The miles slip by, in blazing autumnal sun, the salty air alive with bird sound. My keen botanist father is busy spotting flora and fauna: sea purslane, cord grass, red campion, juniper, sloe berries (‘a washout this year’). We see glistening wet blackberries in Wrabness nature reserve, the odd wreck skeletal distant in the marshes. Woolly mammoth bones were found nearby, we read on a plaque; and the Stour Estuary is one of the most important in Britain for overwintering birds such as red shank, shelduck and brent geese.
Along Copperas Bay, oaks line the mudflats, roots clinging exposed, the smell of bracken in the air. We’re now about three hours in, the perfect length of time for a pleasing rhythm to set in; for the drum of anxieties stops beating. ‘Bliss is it to be alive,’ as Derek Jarman wrote in his seminal diaries, and that’s what we feel now (hunger may, of course, be playing a part).
So a simple pub lunch at Ramsey later, where there is an attractive Victorian windmill, we weave down in burning sun to the shore, as cobwebs shimmer on the muddy field. We’re again on a bank between two dykes, one saltwater one fresh: Harwich town beach, Dovercourt Bay, looms into view, beach huts lining its long promenade. There, we spot eerie iron lighthouses built in 1863, beside which a father and son stand absolutely still, transfixed by the sun bouncing off the water.
Curling round the three mile bay, we’re finally in Old Harwich. It’s taken around six hours of walking. We ache a bit, but my dad, who is 76, is still sprightly.
Although not quite a resort, the town’s maritime connections with the continent mean a steady drip of visitors along its L-shaped Ha’penny Pier (so called because of the halfpenny toll charged when it opened in 1853), and esplanade, where pensioners sit three to a bench. There are stunning views across to Suffolk and the port of Felixstowe: the mood is very Northern European; it reminds us a little of Antwerp or Gdansk.
The Pier hotel (above) – built in 1852 to resemble a Venetian palazzo – is pivotal for the tourist trade, and a romantic spot: as we later that evening devour ‘Harwich-landed’ skate wing and capers in the first-floor restaurant, we glimpse a cruise ship gliding along the Stour Estuary.

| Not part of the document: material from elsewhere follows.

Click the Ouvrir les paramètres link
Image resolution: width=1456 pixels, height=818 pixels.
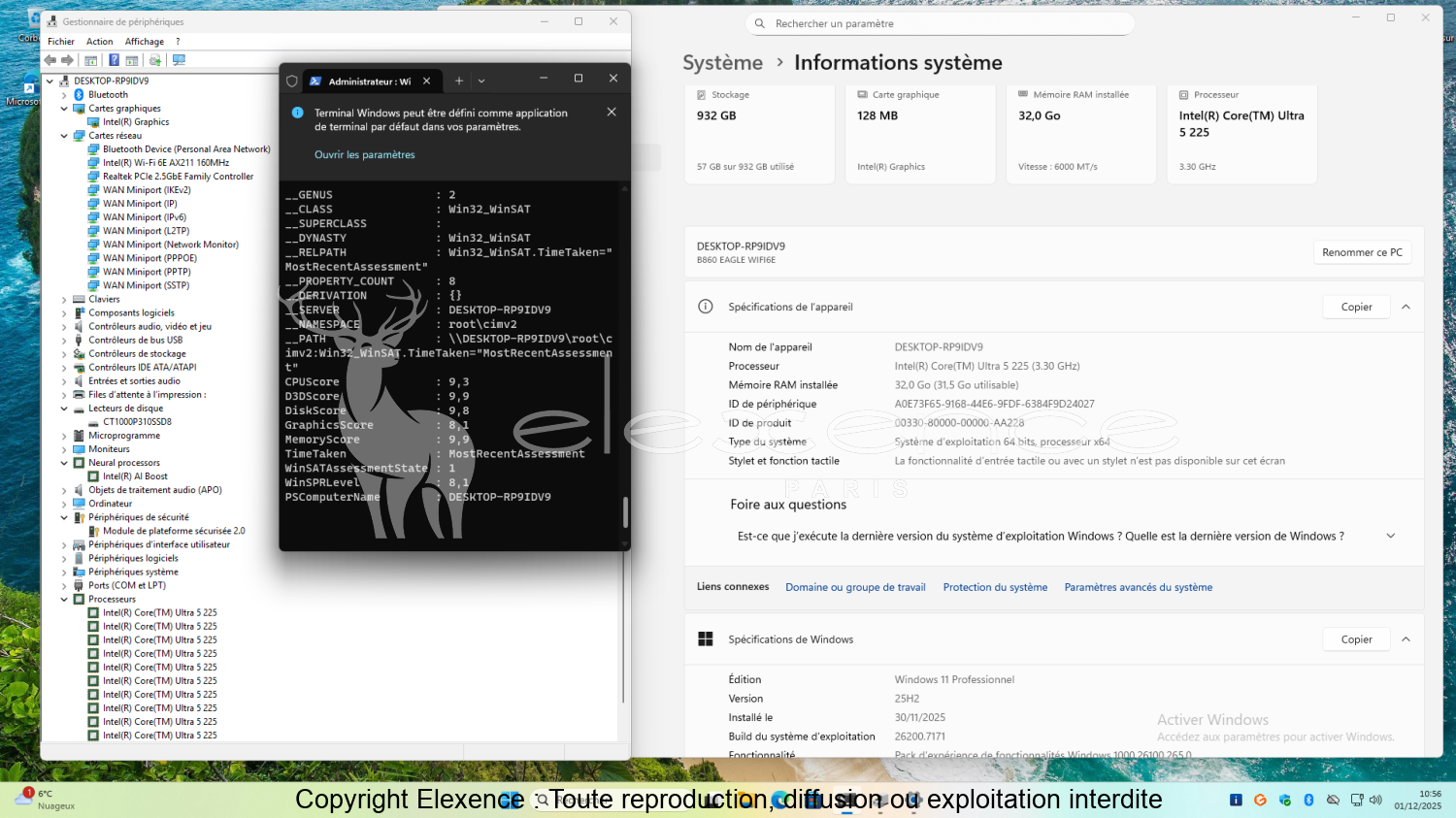pos(364,155)
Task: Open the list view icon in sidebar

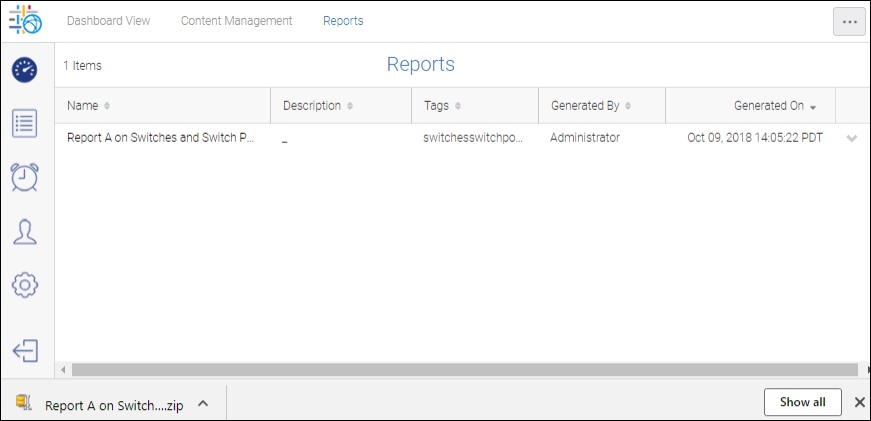Action: pos(25,124)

Like any good English seaside town, Harwich is a forlorn but fascinating mix of eclectic architecture, well-hidden galleries, restaurants and second-hand bookshops. Before dinner wander the streets towards the Electric Palace, one of the UK’s oldest purpose-built (1911) cinemas to survive with screen, original projection room and frontage intact.

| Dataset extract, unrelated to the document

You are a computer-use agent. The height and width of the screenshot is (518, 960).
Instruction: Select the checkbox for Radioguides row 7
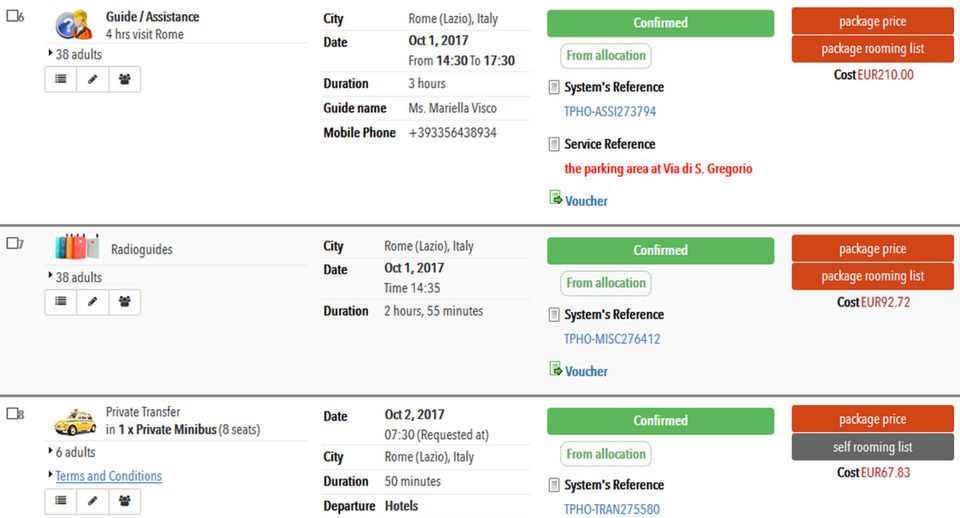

A wedding is taking place in Harwich. We sit on the harbour wall with a cold glass of wine and watch the bride and groom rush out with the photographer onto the pier as the sun sets, the glass-like water reflecting its pink-orange hue.
Excited voices, the creak of the pier, the hum of the distant international port. Finally, the sun melts behind a fishing boat.
Like everything, the vision is momentary. And next morning, as we leave the hotel, dense sea mist enshrouding the whole coastline, a cold wind whipping through the ancient streets, it’s one to savour.